The company is a leader in rail transit control systems and is expected to benefit deeply from rail transit line renewal and transformation. Currently, railway-related equipment is in a replacement cycle, in line with the pace proposed by the Central Committee on Finance and Economics to promote large-scale equipment updates. Subsequent line renovation and upgrading requirements (high-speed rail line transformation in the railway sector, 2G to 5G private network transformation and construction, and signal system upgrade and transformation in the urban rail sector) are expected to be released at an accelerated pace. The company is the only domestic enterprise integrating design, equipment and construction of rail signal communication systems. In 2023, the company's market share in the high-speed rail weak current integration business exceeds 60%, and the market share in the urban rail signal system integration field exceeds 37%. It topped the list, and subsequent demand for related upgrades is expected to bring new flexibility to the company's business.

Profit forecasting and investment advice.
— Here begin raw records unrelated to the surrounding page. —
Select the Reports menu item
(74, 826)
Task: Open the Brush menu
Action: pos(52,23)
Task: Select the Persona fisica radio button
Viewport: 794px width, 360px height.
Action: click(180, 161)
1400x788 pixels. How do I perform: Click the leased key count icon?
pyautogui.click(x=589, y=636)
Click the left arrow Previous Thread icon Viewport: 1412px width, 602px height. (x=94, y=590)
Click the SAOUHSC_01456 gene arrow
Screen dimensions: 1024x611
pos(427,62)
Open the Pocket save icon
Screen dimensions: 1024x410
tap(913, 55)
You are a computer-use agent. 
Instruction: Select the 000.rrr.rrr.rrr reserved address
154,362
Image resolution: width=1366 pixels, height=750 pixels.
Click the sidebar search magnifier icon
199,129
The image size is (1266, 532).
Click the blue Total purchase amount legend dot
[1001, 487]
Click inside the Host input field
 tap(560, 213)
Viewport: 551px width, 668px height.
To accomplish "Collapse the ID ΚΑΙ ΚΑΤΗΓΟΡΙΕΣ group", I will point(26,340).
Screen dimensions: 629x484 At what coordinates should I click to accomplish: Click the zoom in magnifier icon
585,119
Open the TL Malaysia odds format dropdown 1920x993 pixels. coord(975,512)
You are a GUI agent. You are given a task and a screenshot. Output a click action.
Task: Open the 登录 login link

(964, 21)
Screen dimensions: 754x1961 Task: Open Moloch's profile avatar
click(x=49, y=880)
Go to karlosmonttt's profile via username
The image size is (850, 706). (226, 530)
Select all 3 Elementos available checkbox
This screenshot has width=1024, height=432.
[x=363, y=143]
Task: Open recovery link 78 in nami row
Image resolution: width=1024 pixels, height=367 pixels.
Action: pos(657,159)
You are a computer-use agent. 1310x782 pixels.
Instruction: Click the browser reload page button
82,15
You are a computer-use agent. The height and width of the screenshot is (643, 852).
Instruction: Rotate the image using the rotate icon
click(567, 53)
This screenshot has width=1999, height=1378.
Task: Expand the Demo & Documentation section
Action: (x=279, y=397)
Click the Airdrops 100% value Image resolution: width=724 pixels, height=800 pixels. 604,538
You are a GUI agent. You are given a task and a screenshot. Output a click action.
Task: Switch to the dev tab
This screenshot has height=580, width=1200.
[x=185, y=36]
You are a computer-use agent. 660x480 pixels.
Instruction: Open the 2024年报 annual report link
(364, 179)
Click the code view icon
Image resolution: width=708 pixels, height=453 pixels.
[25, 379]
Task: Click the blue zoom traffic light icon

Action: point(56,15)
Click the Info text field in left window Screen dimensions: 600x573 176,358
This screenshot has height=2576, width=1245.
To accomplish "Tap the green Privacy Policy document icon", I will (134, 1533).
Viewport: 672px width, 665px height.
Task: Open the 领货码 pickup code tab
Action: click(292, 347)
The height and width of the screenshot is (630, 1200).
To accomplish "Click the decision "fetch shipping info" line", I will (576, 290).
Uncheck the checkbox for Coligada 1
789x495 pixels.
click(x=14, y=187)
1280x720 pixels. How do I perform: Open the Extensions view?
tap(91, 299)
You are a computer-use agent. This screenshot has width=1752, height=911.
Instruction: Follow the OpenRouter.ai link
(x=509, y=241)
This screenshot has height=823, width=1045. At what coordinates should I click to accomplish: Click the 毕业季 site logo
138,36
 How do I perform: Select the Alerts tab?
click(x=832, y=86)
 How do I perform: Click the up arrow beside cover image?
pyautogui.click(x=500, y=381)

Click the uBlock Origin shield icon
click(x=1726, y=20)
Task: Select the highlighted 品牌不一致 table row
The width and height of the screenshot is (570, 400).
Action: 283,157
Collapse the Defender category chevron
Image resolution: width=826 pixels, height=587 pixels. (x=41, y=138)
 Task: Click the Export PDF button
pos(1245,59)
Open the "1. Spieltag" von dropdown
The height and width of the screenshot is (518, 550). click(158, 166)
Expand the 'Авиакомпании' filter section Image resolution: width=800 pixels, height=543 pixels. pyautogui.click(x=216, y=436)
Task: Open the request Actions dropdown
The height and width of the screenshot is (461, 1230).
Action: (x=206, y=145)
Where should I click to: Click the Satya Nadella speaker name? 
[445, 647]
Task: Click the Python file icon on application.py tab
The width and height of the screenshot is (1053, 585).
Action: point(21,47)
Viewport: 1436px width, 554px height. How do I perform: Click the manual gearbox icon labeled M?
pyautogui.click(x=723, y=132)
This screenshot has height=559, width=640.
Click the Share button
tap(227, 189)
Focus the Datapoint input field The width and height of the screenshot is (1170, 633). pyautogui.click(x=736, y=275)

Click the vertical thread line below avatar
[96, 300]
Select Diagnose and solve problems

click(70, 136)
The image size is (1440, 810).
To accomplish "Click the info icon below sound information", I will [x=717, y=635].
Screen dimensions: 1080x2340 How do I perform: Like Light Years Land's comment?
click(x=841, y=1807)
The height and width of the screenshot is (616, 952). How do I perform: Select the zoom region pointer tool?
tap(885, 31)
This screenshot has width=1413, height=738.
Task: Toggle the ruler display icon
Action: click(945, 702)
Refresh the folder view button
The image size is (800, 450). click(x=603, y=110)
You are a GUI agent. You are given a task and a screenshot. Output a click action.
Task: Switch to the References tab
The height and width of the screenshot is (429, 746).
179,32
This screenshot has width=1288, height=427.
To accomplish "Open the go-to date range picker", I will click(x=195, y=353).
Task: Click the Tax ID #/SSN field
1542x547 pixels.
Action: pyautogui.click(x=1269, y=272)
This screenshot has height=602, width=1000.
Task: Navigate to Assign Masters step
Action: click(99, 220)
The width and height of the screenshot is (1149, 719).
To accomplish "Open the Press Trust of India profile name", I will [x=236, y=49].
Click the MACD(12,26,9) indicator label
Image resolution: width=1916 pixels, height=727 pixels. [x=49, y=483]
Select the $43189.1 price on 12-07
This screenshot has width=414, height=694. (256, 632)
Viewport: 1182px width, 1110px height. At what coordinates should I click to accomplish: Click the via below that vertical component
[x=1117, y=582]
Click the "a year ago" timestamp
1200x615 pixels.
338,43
The company's net profit for 2024-2026 is estimated to be 3.72, 42.0, and 4.52 billion yuan, EPS 0.35, 0.40, and 0.43 yuan respectively. The compound net profit growth rate for the next three years is 9%, and the PE corresponding to the current stock price is 15, 14, and 13 times, respectively. The company was given 25 times PE in 2024, with a target price of 8.75 yuan. It covered for the first time, and gave it a “buy” rating.

Risk warning: Railway fixed asset investment falls short of expected risk, overseas operation risk, urban rail investment falls short of expected risk.

The translation is provided by third-party software.